First impressing an international audience with her award-winning portrayal of Nikki, a con artist with a tumultuous past in Kiss or Kill (1997), Frances O'Connor has emerged as one of Australia's most talked-about young performers. The daughter of a nuclear physicist father and pianist mother, O'Connor trained at the West Australia Academy for the Performing Arts. Like so many other Australian actors, she got her start on television, earning an Australian Film Institute award nomination for her role in an episode of the forensic pathology drama Halifax f.p.. Her nomination led to her being cast in the successful romantic comedy Love and Other Catastrophes (1996); her portrayal of a university student undergoing a messy break-up with her girlfriend (Radha Mitchell) was responsible for her second AFI nomination.
The acclaim surrounding O'Connor's work opened a number of doors for her, one of which led to Kiss or Kill, a romantic thriller that met with critical success both in Australia and overseas. The actress' giddy, haunting performance in the film earned her both her third AFI nomination (she earned her fourth that same year for her work in Thank God He Met Lizzie, a romantic comedy starring Cate Blanchett, and a Best Actress award at the Montreal Film Festival. Further acclaim greeted O'Connor the following year with Patricia Rozema's adaptation of Jane Austen's Mansfield Park. Although the film -- which injected the story with lesbian subtext, plenty of cleavage, and a dollop of nudity to boot -- sparked controversy among Austen purists, O'Connor's portrayal of thoughtful and spirited heroine Fanny Price was one of the few aspects of Mansfield Park that earned almost unanimous approval.
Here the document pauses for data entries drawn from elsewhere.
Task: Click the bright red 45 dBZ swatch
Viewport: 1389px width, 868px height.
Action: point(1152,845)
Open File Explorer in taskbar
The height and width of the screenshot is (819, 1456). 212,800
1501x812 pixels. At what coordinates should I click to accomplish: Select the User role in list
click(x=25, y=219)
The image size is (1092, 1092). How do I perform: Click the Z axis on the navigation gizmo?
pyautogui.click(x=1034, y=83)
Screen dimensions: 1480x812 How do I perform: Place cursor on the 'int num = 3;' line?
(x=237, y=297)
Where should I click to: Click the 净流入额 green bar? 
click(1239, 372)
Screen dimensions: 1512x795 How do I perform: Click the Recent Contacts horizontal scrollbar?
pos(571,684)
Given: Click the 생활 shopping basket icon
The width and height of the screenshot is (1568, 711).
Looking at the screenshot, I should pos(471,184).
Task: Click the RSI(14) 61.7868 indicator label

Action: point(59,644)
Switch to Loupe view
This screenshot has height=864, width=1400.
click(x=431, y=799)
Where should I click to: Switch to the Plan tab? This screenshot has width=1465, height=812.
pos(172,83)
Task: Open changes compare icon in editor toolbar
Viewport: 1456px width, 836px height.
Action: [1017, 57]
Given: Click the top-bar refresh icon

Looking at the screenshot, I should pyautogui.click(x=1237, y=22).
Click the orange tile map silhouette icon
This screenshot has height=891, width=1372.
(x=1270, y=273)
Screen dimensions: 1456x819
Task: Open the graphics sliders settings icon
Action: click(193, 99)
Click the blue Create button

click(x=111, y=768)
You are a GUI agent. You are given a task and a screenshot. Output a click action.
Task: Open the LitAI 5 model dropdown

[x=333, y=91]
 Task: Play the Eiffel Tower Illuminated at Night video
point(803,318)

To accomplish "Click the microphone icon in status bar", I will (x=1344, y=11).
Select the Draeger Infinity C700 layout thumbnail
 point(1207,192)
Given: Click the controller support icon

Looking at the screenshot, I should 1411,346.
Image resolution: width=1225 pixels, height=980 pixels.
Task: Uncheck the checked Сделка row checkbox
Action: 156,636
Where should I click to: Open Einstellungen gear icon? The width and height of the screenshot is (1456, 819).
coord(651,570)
She followed up her success with About Adam (2000), a romantic comedy that cast her as one of a group of siblings who are all seduced by a charming stranger (Stuart Townsend) brought home by their sister (Kate Hudson). Her supporting work in the limited-release film was nothing, however, when compared to her role in 2001's long-gestating sci-fi morality play A.I. Hand-picked by director Steven Spielberg to play the mother of an android boy with uniquely human qualities, O'Connor was poised to reach her largest audience to date.